Here’s a diff of a working vs a non-working (diff working.conf non_working.conf, I replaced the domain names but nothing else was changed.
The forum appears to have a bug. I only have this one link in the post yet it complains that I have a limit of 2. So you’ll have to assemble the link by yourself. Replace space by slash here:
FreeBSD user, just updated the pkg to 0.4.0. My certs were created with the 0.3.0 pkg, using webroot. I changed all of my apache port 80 vhosts to 301 redirects to https, with HSTS and can’t use letsencrypt renew. The renew attempts to use webroot on http, and I don’t see a method in the renewal conf to change to https.
Error: 2016-02-29 09:31:53,578:WARNING:letsencrypt.cli:Attempting to renew cert from /usr/local/etc/letsencrypt/renewal/domain.net.conf produced an unexpected error: Failed authorization procedure. domain.net (http-01): urn:acme:error:connection :: The server could not connect to the client to verify the domain :: Could not connect to http://domain.net/.well-known/acme-challenge/XXXX. Skipping.
That’s a standing bug in the mailer - it can’t recognize whether or not you renewed the certificate.
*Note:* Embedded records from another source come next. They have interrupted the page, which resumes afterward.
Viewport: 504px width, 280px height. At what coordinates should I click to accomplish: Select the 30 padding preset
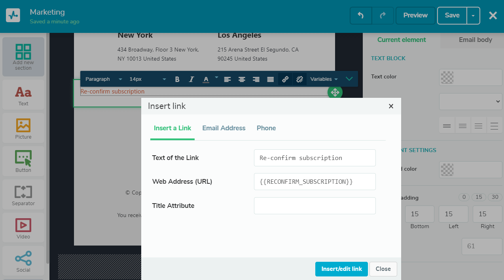coord(495,197)
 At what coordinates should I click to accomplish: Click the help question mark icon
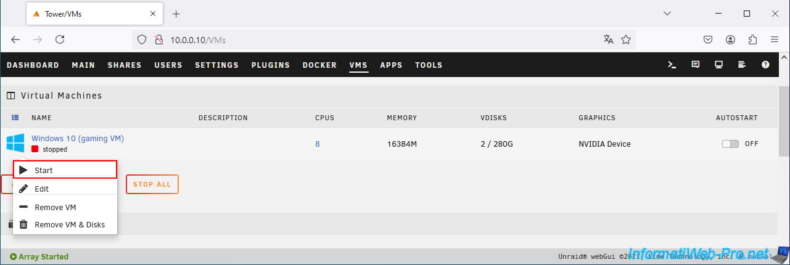coord(765,65)
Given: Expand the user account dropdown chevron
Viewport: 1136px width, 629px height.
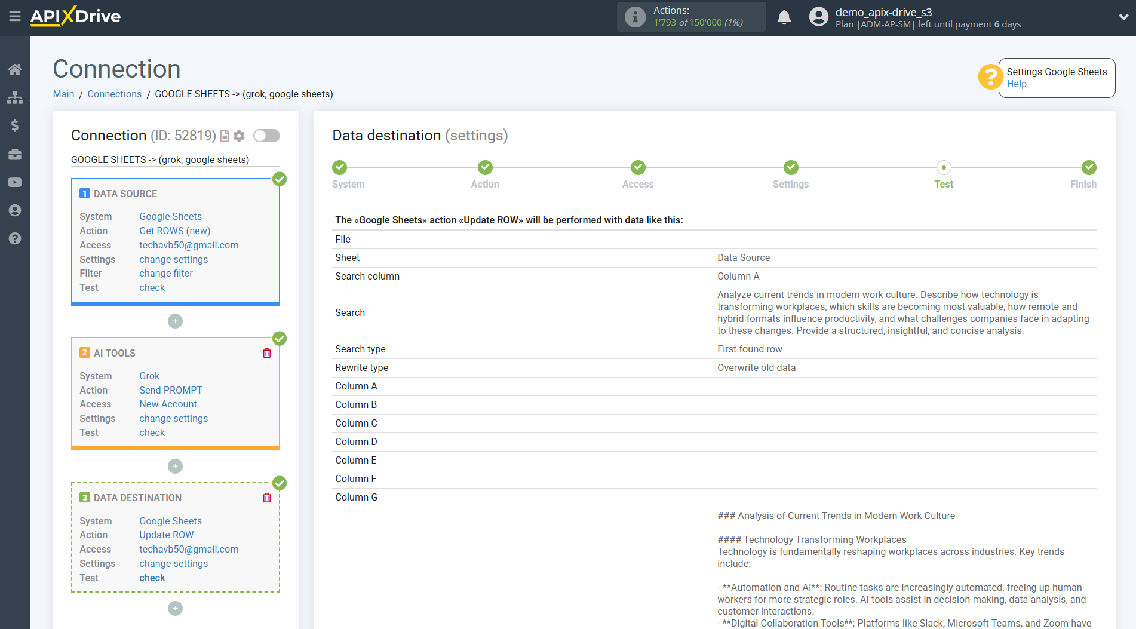Looking at the screenshot, I should (x=1123, y=17).
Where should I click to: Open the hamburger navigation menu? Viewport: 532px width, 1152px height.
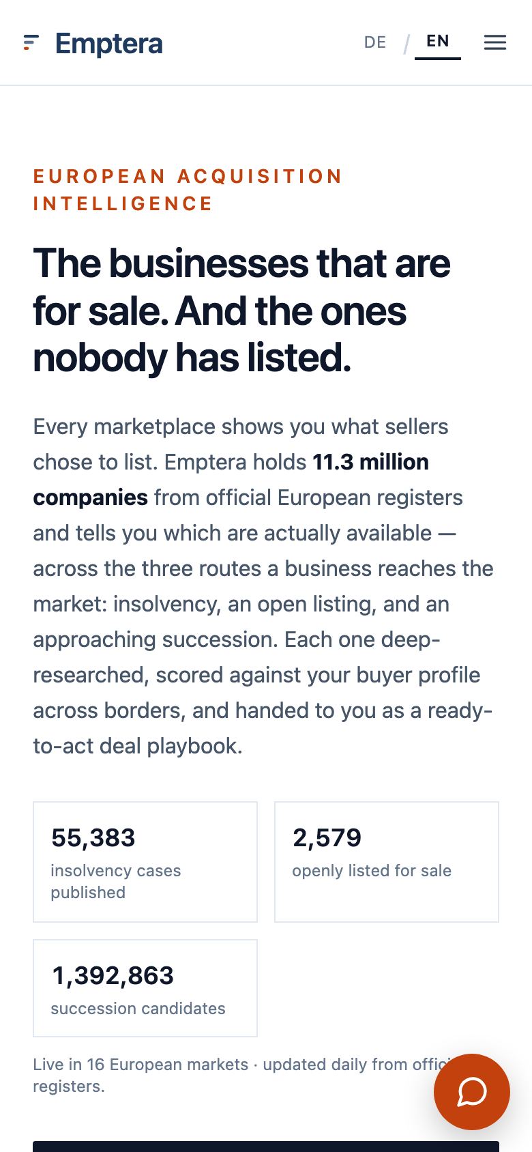coord(495,42)
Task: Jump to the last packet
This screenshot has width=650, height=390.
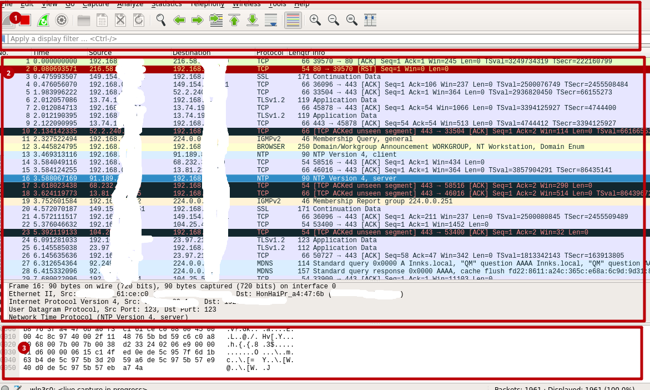Action: 253,20
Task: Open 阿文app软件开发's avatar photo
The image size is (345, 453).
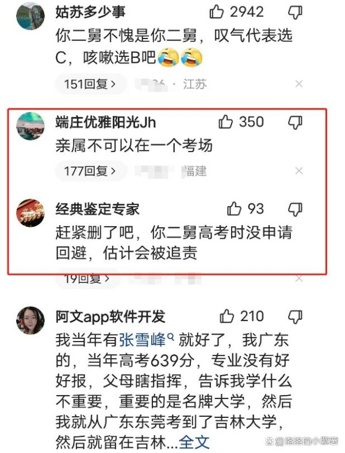Action: tap(30, 320)
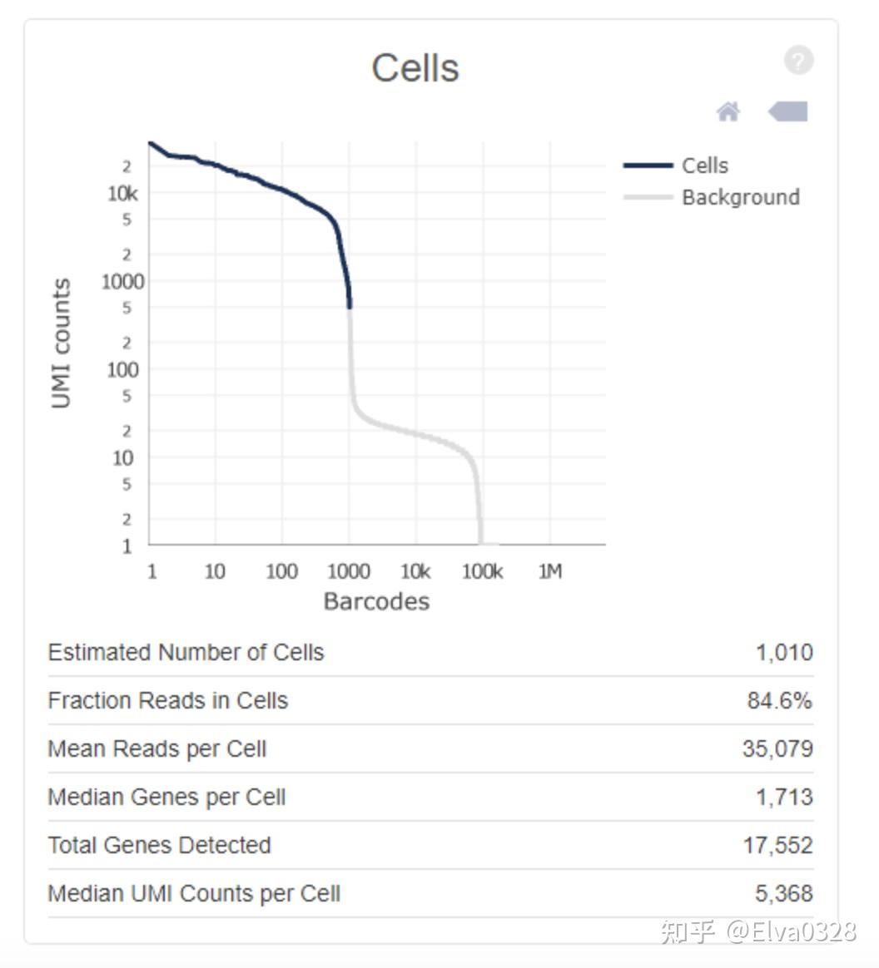This screenshot has width=879, height=968.
Task: Click the question mark inside the gray circle
Action: click(797, 59)
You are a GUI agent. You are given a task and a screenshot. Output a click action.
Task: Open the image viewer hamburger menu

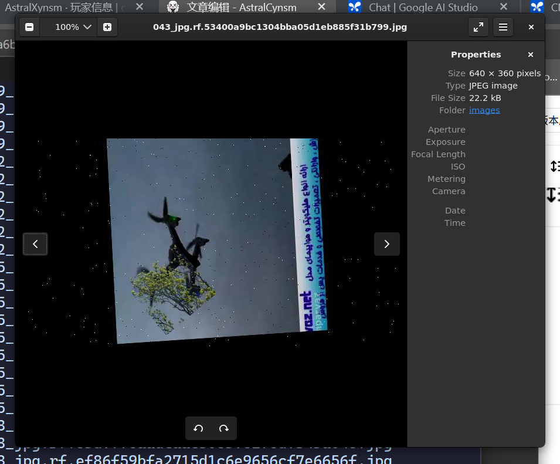click(x=503, y=28)
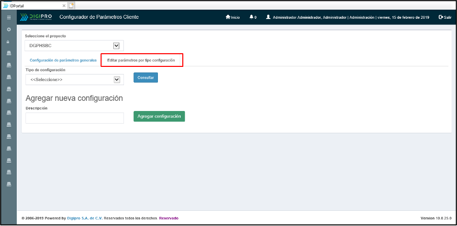Focus the Descripción text field
Image resolution: width=457 pixels, height=226 pixels.
(75, 118)
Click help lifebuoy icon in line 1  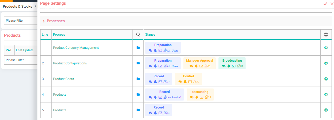click(x=326, y=48)
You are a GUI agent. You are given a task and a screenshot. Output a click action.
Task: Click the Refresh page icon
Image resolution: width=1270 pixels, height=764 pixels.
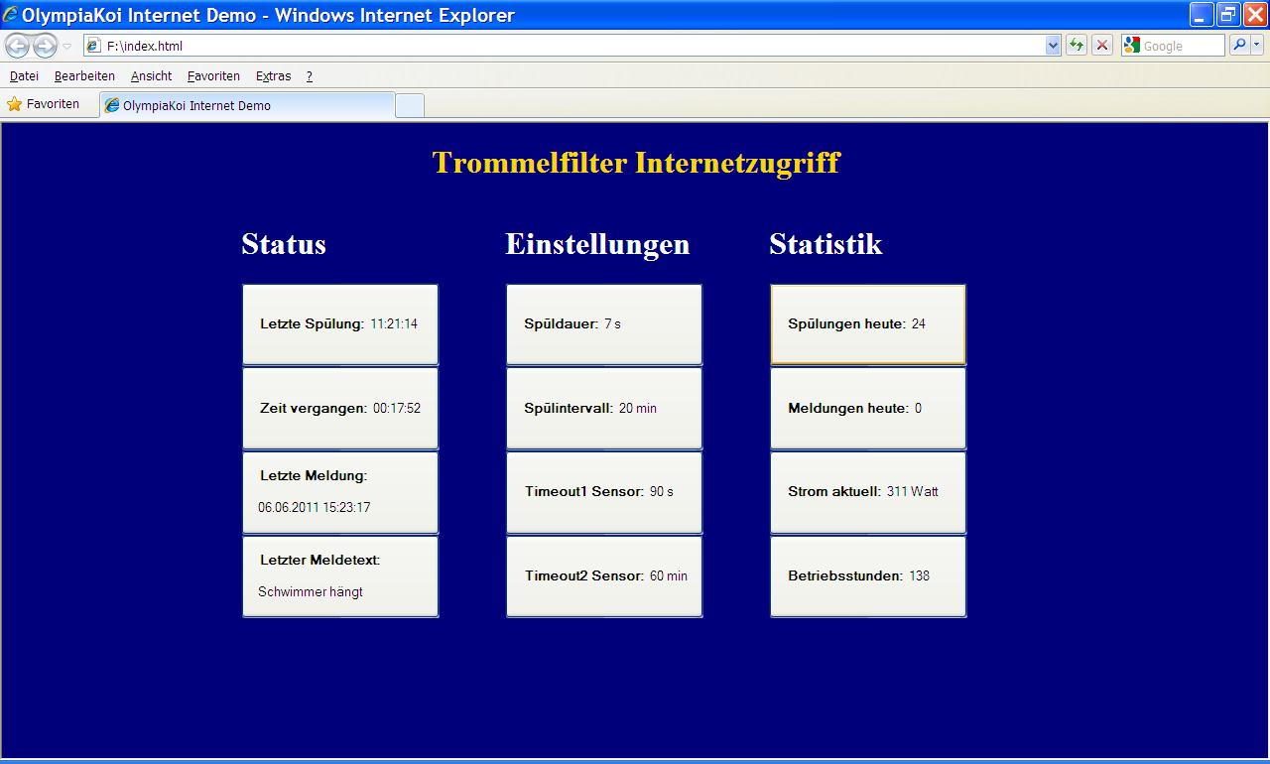pos(1077,46)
Thanks, I’ll just ignore the emails after I’ve renewed for now.
@ulikoehler, do you have any more information about the specific reason for the parsefail in the Let’s Encrypt error logs?
@schoen I just (re-)tried running “letsencrypt renew” as root. For some reason, today there is an error message (I’m not sure if it wasn’t there yesterday or if I just missed it !?!?):
2016-03-01 03:23:24,252:WARNING:letsencrypt.cli:An error occured while parsing /etc/letsencrypt/renewal/mydomain.conf. The error was Expected a numeric value for http01_port. Skipping the file.
In the config: “http01_port = None”. I use (and have always used) only webroot auth.
When I manually set the http01_port to 80, letsencrypt renew works again. Maybe you could allow http01_port to be None for backwards compatibility?
Best regards, Uli
@ulikoehler, fortunately or unfortunately that’s a known issue
Hopefully we can get it fixed soon (precisely by allowing http01_port
to be None
, as you suggest).
I believe the problem results when a user created a cert with standalone
prior to November and is now trying to use letsencrypt renew
without having used letsencrypt certonly -a standalone
in between. (It should be possible to renew in this combination of circumstances without an error, but it’s apparently not.)